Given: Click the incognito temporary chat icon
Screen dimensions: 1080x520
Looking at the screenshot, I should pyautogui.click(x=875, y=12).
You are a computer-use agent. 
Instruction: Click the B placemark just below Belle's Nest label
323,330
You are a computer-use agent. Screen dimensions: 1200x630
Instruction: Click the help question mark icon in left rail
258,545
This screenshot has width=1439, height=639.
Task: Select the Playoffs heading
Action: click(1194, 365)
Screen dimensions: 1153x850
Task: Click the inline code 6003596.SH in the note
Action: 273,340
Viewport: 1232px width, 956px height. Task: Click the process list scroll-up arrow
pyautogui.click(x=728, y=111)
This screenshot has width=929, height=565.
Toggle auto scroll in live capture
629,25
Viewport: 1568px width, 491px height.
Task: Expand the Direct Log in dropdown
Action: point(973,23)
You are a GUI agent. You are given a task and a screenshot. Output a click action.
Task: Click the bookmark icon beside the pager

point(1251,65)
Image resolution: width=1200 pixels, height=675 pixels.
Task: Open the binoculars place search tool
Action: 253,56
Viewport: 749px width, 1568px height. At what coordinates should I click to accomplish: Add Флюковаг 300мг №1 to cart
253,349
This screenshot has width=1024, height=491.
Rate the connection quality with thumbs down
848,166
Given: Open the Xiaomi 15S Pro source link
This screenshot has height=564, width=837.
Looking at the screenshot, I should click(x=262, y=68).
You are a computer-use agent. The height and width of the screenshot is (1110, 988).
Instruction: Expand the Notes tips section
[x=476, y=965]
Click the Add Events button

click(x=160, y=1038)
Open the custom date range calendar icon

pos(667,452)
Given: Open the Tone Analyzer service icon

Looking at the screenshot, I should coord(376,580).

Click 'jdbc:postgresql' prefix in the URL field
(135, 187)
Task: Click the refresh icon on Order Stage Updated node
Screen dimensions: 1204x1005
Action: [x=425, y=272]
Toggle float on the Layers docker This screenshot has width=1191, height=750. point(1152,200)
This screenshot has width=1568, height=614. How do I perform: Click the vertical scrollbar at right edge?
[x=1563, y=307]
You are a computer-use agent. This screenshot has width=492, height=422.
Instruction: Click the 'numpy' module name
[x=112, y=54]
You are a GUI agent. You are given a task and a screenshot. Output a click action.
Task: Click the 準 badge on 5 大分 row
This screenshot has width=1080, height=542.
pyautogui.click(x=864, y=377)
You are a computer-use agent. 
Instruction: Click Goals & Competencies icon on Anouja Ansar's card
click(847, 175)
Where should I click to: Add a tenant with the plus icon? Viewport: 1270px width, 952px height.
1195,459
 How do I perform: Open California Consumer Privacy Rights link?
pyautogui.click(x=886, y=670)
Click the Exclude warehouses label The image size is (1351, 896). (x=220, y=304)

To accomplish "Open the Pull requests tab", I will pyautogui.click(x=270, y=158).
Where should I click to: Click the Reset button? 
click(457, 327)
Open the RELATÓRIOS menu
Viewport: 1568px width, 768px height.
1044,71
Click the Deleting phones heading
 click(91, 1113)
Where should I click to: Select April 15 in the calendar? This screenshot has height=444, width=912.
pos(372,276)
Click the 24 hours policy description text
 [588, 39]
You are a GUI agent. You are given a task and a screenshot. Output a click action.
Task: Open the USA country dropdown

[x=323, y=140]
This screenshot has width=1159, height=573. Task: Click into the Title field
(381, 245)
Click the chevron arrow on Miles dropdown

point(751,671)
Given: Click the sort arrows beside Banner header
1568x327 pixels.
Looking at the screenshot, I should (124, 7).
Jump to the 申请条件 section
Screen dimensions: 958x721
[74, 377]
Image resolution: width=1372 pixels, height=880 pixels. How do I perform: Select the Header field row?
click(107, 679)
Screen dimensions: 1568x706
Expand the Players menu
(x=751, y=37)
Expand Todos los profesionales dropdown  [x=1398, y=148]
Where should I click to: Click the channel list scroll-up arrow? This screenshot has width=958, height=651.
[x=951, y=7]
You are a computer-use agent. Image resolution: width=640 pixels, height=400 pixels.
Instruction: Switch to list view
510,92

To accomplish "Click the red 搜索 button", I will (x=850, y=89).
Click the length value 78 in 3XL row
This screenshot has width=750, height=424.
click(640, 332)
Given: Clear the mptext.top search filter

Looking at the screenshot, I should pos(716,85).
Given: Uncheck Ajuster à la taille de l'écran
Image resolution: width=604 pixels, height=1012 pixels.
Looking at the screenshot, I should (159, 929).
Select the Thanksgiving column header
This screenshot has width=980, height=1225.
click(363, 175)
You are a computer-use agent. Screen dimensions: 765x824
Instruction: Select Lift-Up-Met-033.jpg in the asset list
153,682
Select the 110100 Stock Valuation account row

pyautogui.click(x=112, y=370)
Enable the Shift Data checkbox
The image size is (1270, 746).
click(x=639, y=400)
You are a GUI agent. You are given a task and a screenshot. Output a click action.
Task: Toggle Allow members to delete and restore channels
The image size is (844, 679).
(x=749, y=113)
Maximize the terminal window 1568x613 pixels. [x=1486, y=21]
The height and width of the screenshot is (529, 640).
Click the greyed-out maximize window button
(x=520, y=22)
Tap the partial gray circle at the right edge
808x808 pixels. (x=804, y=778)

AIM OF THE EXERCISE:
Exactly as written above, copy every line.

RESPONSE TO THE TASK:
Given: Click the incognito temporary chat icon
Screen dimensions: 1080x520
Looking at the screenshot, I should pyautogui.click(x=875, y=12).
You are a computer-use agent. 
Instruction: Click the B placemark just below Belle's Nest label
323,330
You are a computer-use agent. Screen dimensions: 1200x630
Instruction: Click the help question mark icon in left rail
258,545
This screenshot has width=1439, height=639.
Task: Select the Playoffs heading
Action: click(1194, 365)
Screen dimensions: 1153x850
Task: Click the inline code 6003596.SH in the note
Action: 273,340
Viewport: 1232px width, 956px height. Task: Click the process list scroll-up arrow
pyautogui.click(x=728, y=111)
This screenshot has width=929, height=565.
Toggle auto scroll in live capture
629,25
Viewport: 1568px width, 491px height.
Task: Expand the Direct Log in dropdown
Action: point(973,23)
You are a GUI agent. You are given a task and a screenshot. Output a click action.
Task: Click the bookmark icon beside the pager

point(1251,65)
Image resolution: width=1200 pixels, height=675 pixels.
Task: Open the binoculars place search tool
Action: 253,56
Viewport: 749px width, 1568px height. At what coordinates should I click to accomplish: Add Флюковаг 300мг №1 to cart
253,349
This screenshot has width=1024, height=491.
Rate the connection quality with thumbs down
848,166
Given: Open the Xiaomi 15S Pro source link
This screenshot has height=564, width=837.
Looking at the screenshot, I should click(x=262, y=68).
You are a computer-use agent. The height and width of the screenshot is (1110, 988).
Instruction: Expand the Notes tips section
[x=476, y=965]
Click the Add Events button

click(x=160, y=1038)
Open the custom date range calendar icon

pos(667,452)
Given: Open the Tone Analyzer service icon

Looking at the screenshot, I should coord(376,580).

Click 'jdbc:postgresql' prefix in the URL field
(135, 187)
Task: Click the refresh icon on Order Stage Updated node
Screen dimensions: 1204x1005
Action: [x=425, y=272]
Toggle float on the Layers docker This screenshot has width=1191, height=750. point(1152,200)
This screenshot has width=1568, height=614. How do I perform: Click the vertical scrollbar at right edge?
[x=1563, y=307]
You are a computer-use agent. This screenshot has width=492, height=422.
Instruction: Click the 'numpy' module name
[x=112, y=54]
You are a GUI agent. You are given a task and a screenshot. Output a click action.
Task: Click the 準 badge on 5 大分 row
This screenshot has width=1080, height=542.
pyautogui.click(x=864, y=377)
You are a computer-use agent. 
Instruction: Click Goals & Competencies icon on Anouja Ansar's card
click(847, 175)
Where should I click to: Add a tenant with the plus icon? Viewport: 1270px width, 952px height.
1195,459
 How do I perform: Open California Consumer Privacy Rights link?
pyautogui.click(x=886, y=670)
Click the Exclude warehouses label The image size is (1351, 896). (x=220, y=304)

To accomplish "Open the Pull requests tab", I will pyautogui.click(x=270, y=158).
Where should I click to: Click the Reset button? 
click(457, 327)
Open the RELATÓRIOS menu
Viewport: 1568px width, 768px height.
1044,71
Click the Deleting phones heading
 click(91, 1113)
Where should I click to: Select April 15 in the calendar? This screenshot has height=444, width=912.
pos(372,276)
Click the 24 hours policy description text
 [588, 39]
You are a GUI agent. You are given a task and a screenshot. Output a click action.
Task: Open the USA country dropdown

[x=323, y=140]
This screenshot has width=1159, height=573. Task: Click into the Title field
(381, 245)
Click the chevron arrow on Miles dropdown

point(751,671)
Given: Click the sort arrows beside Banner header
1568x327 pixels.
Looking at the screenshot, I should (124, 7).
Jump to the 申请条件 section
Screen dimensions: 958x721
[74, 377]
Image resolution: width=1372 pixels, height=880 pixels. How do I perform: Select the Header field row?
click(107, 679)
Screen dimensions: 1568x706
Expand the Players menu
(x=751, y=37)
Expand Todos los profesionales dropdown  [x=1398, y=148]
Where should I click to: Click the channel list scroll-up arrow? This screenshot has width=958, height=651.
[x=951, y=7]
You are a computer-use agent. Image resolution: width=640 pixels, height=400 pixels.
Instruction: Switch to list view
510,92

To accomplish "Click the red 搜索 button", I will (x=850, y=89).
Click the length value 78 in 3XL row
This screenshot has width=750, height=424.
click(640, 332)
Given: Clear the mptext.top search filter

Looking at the screenshot, I should pos(716,85).
Given: Uncheck Ajuster à la taille de l'écran
Image resolution: width=604 pixels, height=1012 pixels.
Looking at the screenshot, I should (159, 929).
Select the Thanksgiving column header
This screenshot has width=980, height=1225.
click(363, 175)
You are a computer-use agent. Screen dimensions: 765x824
Instruction: Select Lift-Up-Met-033.jpg in the asset list
153,682
Select the 110100 Stock Valuation account row

pyautogui.click(x=112, y=370)
Enable the Shift Data checkbox
The image size is (1270, 746).
click(x=639, y=400)
You are a GUI agent. You are given a task and a screenshot. Output a click action.
Task: Toggle Allow members to delete and restore channels
The image size is (844, 679).
(x=749, y=113)
Maximize the terminal window 1568x613 pixels. [x=1486, y=21]
The height and width of the screenshot is (529, 640).
Click the greyed-out maximize window button
(x=520, y=22)
Tap the partial gray circle at the right edge
808x808 pixels. (x=804, y=778)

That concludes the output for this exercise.